Jean de Menasce (1902–1973) was a French Catholic priest, of the Dominican Order, as well as an author and academic. He came from Jewish Egyptian and French parentage. Over his lifetime he mastered fifteen languages, including Hebrew, Syriac, and Pahlavi. He was in the Catholic contingent among Jewish and Protestant leaders at an important post-war interfaith conference. Menasce wrote as a theologian, and as a scholar of Middle Eastern studies, especially regarding Judaism, and the Zoroastrian religion.

Jean de Menasce was born in Alexandria on 24 December 1902 into a well-established family in the Jewish community of Egypt. His father, Baron Félix de Menasce, a banker with Austro-Hungarian links, was in fact the head of the Jewish community in Alexandria; he had been raised to the peerage by the Emperor of Austria. Jean's mother was French from a Spanish line. A cousin of Jean de Menasce was the writer and diplomat Georges Cattaui, six years his senior. A second cousin was the composer and pianist Jacques de Menasce.

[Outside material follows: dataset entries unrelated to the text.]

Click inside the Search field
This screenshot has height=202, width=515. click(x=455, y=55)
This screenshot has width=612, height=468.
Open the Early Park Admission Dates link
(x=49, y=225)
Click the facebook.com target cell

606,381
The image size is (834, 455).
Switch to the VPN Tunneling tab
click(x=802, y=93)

After the local lycée français, Jean de Menasce remained in Cairo studying at its French School of Law. Thereafter he continued his education in Europe, at Oxford University and at the Sorbonne. During the course of his student years, de Menasce had left behind his religious beliefs.

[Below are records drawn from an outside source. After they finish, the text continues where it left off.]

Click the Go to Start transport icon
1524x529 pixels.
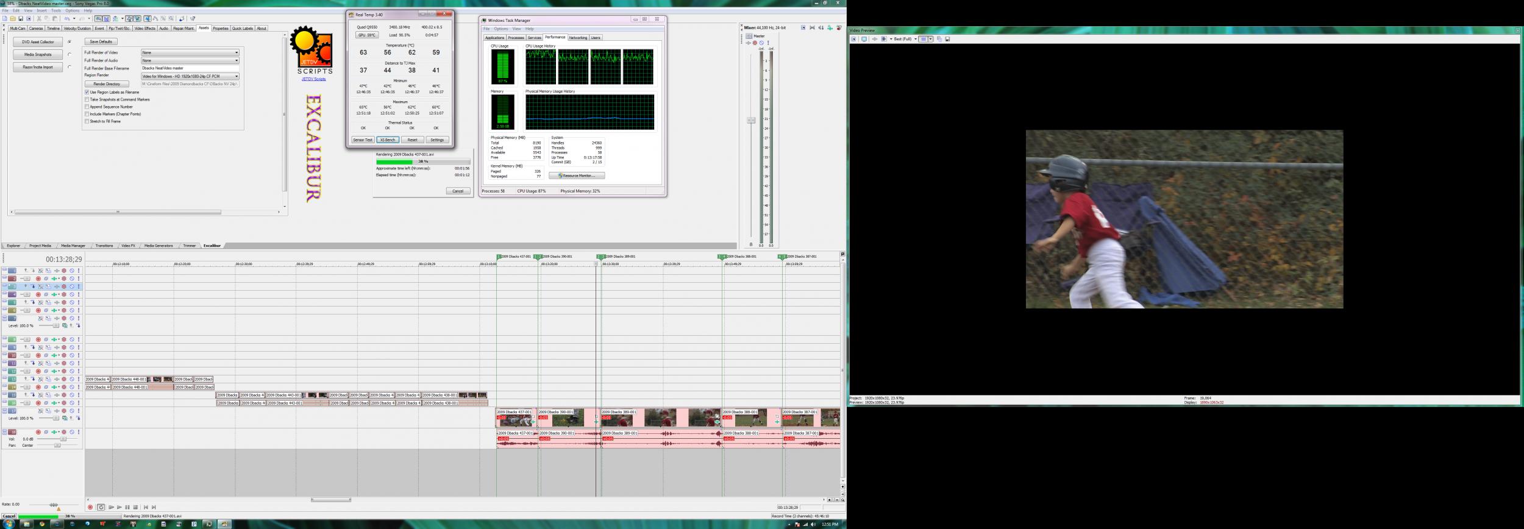point(146,507)

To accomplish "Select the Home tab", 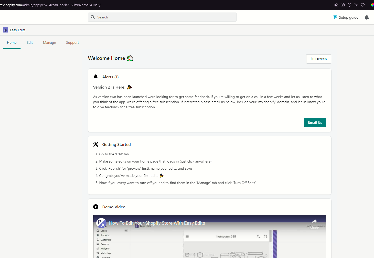I will point(12,42).
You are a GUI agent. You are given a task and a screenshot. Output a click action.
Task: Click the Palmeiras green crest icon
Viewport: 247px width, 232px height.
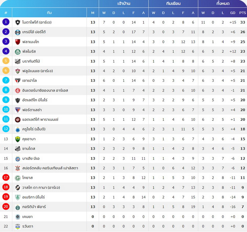point(18,52)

At Oxford's Balliol College, he was a classmate of the future novelist Graham Greene, who also would convert to Catholicism in 1926. Menasce translated into French works of the English poet T. S. Eliot, a friend. ln 1922 he made the French translation of a book by the philosopher Bertrand Russel, whom he knew as a fellow member of Lady Ottoline Morrell's salon at Oxford. From the poetry of John Donne, the 17th-century Anglican priest, he had also made French versions. Thus he already enjoyed some recognition when in 1926 he became a convert to Catholicism.